Aims: PECAM-1 is an abundant endothelial cell surface receptor that becomes highly enriched at endothelial cell-cell junctions, where it functions to mediate leukocyte transendothelial migration, sense changes in shear and flow, and maintain the vascular permeability barrier. Homophilic interactions mediated by the PECAM-1 extracellular domain are known to be required for PECAM-1 to perform these functions; however, much less is understood about the role of its cytoplasmic domain in these processes.
Main methods: CRISPR/Cas9 gene editing technology was employed to generate human endothelial cell lines that either lack PECAM-1 entirely, or express mutated PECAM-1 missing the majority of its cytoplasmic domain (∆CD-PECAM-1). The endothelial barrier function was evaluated by Electric Cell-substrate Impedance Sensing, and molecular mobility was assessed by fluorescence recovery after photobleaching.

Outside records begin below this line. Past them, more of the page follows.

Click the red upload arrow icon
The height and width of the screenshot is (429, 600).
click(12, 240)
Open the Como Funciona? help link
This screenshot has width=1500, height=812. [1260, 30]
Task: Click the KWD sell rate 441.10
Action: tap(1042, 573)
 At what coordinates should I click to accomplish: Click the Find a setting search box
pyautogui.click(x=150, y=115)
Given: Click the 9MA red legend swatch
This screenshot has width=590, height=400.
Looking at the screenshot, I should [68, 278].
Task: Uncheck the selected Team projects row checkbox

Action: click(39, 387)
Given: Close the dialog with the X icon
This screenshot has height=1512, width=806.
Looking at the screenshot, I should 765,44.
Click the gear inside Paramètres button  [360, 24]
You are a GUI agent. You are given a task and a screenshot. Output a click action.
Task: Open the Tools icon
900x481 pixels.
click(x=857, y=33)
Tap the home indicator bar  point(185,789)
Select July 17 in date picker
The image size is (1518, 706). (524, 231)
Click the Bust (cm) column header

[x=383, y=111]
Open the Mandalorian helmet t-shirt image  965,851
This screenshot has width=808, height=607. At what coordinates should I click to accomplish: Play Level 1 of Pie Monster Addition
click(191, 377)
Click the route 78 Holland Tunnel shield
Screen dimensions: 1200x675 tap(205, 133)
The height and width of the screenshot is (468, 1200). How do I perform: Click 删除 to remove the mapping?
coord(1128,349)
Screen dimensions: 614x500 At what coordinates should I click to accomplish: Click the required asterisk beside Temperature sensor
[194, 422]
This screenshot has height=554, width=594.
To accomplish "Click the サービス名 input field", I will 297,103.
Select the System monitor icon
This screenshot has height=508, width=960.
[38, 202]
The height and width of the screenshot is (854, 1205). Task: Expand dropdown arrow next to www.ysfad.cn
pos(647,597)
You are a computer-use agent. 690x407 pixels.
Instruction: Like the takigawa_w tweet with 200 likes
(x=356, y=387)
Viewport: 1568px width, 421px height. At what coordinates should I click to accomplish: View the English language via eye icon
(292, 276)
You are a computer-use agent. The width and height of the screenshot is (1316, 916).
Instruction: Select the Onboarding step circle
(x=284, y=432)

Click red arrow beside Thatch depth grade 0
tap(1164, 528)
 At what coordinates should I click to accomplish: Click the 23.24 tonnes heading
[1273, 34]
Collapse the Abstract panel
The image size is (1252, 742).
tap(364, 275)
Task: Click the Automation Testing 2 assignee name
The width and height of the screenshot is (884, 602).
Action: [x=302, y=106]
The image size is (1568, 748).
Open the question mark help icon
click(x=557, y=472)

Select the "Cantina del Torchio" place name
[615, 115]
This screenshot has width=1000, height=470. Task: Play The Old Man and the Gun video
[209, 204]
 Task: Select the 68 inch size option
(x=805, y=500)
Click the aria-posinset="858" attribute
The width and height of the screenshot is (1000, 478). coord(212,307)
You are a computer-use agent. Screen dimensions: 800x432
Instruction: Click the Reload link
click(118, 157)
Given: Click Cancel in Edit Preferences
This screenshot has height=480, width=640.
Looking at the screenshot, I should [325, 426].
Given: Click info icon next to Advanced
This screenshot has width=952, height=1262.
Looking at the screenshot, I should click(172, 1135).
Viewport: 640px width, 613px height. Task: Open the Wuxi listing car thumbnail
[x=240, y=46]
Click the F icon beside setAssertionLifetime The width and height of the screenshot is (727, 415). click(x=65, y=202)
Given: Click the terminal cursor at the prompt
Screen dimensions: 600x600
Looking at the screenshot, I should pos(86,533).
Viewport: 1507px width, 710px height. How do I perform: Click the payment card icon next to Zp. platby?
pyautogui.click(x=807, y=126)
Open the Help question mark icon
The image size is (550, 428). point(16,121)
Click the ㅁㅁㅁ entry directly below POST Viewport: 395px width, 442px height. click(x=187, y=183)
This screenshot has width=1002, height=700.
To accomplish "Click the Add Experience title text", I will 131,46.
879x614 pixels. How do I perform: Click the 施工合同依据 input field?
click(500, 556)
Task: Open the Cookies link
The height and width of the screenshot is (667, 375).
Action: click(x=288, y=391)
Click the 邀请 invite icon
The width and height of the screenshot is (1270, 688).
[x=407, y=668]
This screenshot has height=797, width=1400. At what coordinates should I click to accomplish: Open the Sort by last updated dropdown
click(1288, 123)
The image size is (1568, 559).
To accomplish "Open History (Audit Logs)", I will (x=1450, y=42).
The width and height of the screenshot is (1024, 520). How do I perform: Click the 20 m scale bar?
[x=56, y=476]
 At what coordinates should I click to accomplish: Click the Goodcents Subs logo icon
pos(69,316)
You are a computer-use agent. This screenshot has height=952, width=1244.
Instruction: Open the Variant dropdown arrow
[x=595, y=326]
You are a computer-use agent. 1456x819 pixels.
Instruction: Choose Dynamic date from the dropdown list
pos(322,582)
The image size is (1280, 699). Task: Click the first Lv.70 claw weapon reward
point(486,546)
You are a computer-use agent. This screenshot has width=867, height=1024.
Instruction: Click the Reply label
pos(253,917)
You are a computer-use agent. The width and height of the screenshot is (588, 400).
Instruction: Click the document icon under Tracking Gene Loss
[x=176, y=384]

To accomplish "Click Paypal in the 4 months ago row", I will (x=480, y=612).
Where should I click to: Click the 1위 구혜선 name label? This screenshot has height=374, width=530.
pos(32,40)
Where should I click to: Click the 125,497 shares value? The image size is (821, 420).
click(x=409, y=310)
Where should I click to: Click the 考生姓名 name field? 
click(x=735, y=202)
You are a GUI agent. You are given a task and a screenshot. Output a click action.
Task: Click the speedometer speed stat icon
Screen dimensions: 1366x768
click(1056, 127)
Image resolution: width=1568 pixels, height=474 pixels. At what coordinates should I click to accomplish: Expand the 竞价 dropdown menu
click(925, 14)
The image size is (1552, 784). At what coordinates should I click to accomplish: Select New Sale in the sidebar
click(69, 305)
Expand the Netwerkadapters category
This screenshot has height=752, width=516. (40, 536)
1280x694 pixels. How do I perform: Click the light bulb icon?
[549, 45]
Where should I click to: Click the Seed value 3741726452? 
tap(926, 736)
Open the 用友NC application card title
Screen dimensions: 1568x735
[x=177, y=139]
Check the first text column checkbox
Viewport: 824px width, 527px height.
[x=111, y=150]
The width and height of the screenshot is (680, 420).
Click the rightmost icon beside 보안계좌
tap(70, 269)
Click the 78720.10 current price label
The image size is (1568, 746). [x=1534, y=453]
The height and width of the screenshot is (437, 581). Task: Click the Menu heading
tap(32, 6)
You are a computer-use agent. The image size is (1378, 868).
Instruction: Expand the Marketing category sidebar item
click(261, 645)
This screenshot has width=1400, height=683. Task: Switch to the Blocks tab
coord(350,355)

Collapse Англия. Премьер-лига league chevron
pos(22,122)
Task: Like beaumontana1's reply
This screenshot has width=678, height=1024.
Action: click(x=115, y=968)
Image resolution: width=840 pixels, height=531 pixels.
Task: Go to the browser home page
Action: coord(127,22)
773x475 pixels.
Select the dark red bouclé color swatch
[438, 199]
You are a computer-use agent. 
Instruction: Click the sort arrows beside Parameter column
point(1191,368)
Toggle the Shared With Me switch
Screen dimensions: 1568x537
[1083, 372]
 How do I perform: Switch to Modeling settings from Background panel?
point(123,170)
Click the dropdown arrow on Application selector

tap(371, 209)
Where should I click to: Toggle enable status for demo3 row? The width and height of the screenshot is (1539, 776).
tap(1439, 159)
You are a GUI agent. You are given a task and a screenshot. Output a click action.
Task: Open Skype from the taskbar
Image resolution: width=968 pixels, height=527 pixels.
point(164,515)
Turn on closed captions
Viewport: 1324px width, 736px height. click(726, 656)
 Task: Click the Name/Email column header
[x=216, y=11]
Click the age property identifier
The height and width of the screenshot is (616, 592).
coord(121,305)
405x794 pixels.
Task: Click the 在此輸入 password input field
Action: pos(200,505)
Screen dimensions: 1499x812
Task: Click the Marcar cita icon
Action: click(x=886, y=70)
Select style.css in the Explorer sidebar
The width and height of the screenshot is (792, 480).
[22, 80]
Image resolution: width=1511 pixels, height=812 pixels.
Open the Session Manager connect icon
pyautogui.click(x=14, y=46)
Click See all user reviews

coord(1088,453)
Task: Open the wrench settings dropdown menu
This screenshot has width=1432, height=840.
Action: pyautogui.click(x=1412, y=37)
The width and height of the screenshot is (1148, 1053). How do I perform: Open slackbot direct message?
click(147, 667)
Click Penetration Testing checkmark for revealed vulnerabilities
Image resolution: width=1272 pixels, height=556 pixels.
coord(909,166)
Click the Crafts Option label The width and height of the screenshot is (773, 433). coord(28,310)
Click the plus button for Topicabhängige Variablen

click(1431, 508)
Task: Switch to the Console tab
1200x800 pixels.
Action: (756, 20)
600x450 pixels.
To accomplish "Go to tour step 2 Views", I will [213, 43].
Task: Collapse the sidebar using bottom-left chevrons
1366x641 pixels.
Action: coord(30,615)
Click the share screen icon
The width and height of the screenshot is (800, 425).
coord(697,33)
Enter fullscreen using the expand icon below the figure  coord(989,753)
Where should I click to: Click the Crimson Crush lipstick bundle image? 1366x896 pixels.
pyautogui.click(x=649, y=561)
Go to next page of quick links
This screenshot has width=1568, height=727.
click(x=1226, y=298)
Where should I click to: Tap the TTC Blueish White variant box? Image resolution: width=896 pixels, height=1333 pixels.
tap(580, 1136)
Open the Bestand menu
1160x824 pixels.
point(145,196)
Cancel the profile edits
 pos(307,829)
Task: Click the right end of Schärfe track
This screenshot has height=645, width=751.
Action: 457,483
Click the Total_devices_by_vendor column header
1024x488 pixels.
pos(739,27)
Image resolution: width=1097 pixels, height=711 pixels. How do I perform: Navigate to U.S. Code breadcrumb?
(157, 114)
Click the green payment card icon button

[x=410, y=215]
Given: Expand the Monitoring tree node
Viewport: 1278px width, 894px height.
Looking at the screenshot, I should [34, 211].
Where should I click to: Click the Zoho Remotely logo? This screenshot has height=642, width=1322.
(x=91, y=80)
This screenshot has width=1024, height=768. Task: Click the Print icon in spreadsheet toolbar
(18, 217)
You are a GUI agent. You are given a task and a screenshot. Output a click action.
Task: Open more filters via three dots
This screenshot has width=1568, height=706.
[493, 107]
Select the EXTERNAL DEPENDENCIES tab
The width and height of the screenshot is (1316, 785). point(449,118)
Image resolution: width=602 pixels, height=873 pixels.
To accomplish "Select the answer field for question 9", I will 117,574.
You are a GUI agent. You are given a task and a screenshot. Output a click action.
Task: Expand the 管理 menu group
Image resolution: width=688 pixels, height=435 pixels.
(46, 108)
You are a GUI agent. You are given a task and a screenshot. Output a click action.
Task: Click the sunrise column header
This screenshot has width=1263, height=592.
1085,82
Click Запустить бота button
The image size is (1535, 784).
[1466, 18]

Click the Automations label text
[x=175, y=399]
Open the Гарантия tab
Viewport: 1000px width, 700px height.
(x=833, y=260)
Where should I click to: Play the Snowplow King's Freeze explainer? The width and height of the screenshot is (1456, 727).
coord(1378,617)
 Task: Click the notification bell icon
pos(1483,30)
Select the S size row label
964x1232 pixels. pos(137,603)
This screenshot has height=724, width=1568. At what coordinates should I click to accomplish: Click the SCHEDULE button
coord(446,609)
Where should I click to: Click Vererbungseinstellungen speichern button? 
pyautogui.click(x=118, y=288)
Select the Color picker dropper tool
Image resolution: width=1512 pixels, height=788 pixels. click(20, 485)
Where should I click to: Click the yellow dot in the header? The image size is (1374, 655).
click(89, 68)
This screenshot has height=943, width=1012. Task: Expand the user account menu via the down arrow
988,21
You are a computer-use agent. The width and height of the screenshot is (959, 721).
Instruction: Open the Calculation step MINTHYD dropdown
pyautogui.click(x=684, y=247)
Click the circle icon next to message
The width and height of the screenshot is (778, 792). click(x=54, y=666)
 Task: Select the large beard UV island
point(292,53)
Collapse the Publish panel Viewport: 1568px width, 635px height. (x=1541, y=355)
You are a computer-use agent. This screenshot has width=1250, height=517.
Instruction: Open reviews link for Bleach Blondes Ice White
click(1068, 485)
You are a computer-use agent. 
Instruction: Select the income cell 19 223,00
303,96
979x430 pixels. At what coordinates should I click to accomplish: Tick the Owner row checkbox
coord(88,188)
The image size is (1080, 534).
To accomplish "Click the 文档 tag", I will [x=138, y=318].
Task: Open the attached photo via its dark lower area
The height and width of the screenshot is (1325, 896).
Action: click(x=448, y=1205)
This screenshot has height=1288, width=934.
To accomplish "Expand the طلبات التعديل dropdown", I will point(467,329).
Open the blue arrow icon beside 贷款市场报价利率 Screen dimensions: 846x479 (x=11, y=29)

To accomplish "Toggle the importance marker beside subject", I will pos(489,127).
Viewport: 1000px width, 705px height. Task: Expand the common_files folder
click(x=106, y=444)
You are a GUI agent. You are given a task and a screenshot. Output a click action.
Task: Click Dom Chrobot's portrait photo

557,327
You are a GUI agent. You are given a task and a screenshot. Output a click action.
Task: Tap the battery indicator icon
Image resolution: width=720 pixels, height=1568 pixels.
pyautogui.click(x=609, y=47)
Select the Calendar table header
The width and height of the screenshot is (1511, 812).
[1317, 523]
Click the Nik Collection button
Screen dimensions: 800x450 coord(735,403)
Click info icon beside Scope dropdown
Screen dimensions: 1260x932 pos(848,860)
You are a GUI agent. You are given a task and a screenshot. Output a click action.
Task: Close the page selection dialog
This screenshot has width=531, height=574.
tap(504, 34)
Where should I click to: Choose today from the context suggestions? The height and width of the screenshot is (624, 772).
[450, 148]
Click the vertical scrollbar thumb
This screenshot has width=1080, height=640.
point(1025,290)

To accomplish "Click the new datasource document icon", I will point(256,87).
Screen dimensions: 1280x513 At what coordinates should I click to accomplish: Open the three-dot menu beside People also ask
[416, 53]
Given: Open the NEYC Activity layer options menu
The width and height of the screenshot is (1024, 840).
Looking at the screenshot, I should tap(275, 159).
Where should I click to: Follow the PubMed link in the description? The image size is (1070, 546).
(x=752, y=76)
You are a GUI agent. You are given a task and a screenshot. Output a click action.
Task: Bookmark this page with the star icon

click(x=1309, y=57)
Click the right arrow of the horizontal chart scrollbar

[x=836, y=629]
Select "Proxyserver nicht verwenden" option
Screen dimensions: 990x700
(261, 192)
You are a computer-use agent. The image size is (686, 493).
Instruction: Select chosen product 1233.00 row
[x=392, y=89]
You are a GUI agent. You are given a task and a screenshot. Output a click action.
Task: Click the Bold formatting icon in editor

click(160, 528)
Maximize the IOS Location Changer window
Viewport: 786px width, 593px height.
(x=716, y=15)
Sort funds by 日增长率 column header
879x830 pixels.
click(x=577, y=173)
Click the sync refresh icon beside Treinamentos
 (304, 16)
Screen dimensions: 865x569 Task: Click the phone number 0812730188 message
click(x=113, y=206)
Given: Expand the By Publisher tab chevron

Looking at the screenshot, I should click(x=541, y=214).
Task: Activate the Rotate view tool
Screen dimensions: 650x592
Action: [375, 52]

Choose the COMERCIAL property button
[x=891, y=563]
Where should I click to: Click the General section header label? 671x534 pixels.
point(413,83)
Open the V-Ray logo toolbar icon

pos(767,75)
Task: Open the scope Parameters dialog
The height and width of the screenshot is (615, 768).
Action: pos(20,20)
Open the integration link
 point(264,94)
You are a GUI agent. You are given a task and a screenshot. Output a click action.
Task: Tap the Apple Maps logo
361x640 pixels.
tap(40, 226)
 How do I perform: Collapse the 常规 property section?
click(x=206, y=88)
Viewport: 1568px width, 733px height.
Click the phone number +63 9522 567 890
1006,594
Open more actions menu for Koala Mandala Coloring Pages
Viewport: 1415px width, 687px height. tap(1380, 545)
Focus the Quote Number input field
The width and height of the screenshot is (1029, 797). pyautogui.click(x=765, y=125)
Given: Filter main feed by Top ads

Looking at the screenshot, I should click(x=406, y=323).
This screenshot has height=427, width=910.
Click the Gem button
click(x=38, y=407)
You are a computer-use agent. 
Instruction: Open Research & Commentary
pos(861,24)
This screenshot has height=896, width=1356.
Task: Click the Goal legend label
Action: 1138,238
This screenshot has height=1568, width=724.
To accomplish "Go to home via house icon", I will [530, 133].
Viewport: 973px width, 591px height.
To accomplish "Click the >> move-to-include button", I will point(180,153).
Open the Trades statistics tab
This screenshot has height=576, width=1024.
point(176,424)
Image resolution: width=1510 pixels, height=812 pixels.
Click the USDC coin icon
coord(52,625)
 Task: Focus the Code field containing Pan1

Key findings: We found that ∆CD-PECAM-1 concentrates normally at endothelial cell junctions, but has the unexpected property of conferring increased baseline barrier resistance, as well as a more rapid rate of recovery of vascular integrity following thrombin-induced disruption of the endothelial barrier. Fluorescence recovery after photobleaching analysis revealed that ∆CD-PECAM-1 exhibits increased mobility within the plane of the plasma membrane, thus allowing it to redistribute more rapidly back to endothelial cell-cell borders to reform the vascular permeability barrier.
Significance: The PECAM-1 cytoplasmic domain plays a novel role in regulating the rate and extent of vascular permeability following thrombotic or inflammatory challenge.
Keywords: Adhesion; Endothelial cell; Glycosylation; PECAM-1; Permeability; Sialic acid; Vascular biology.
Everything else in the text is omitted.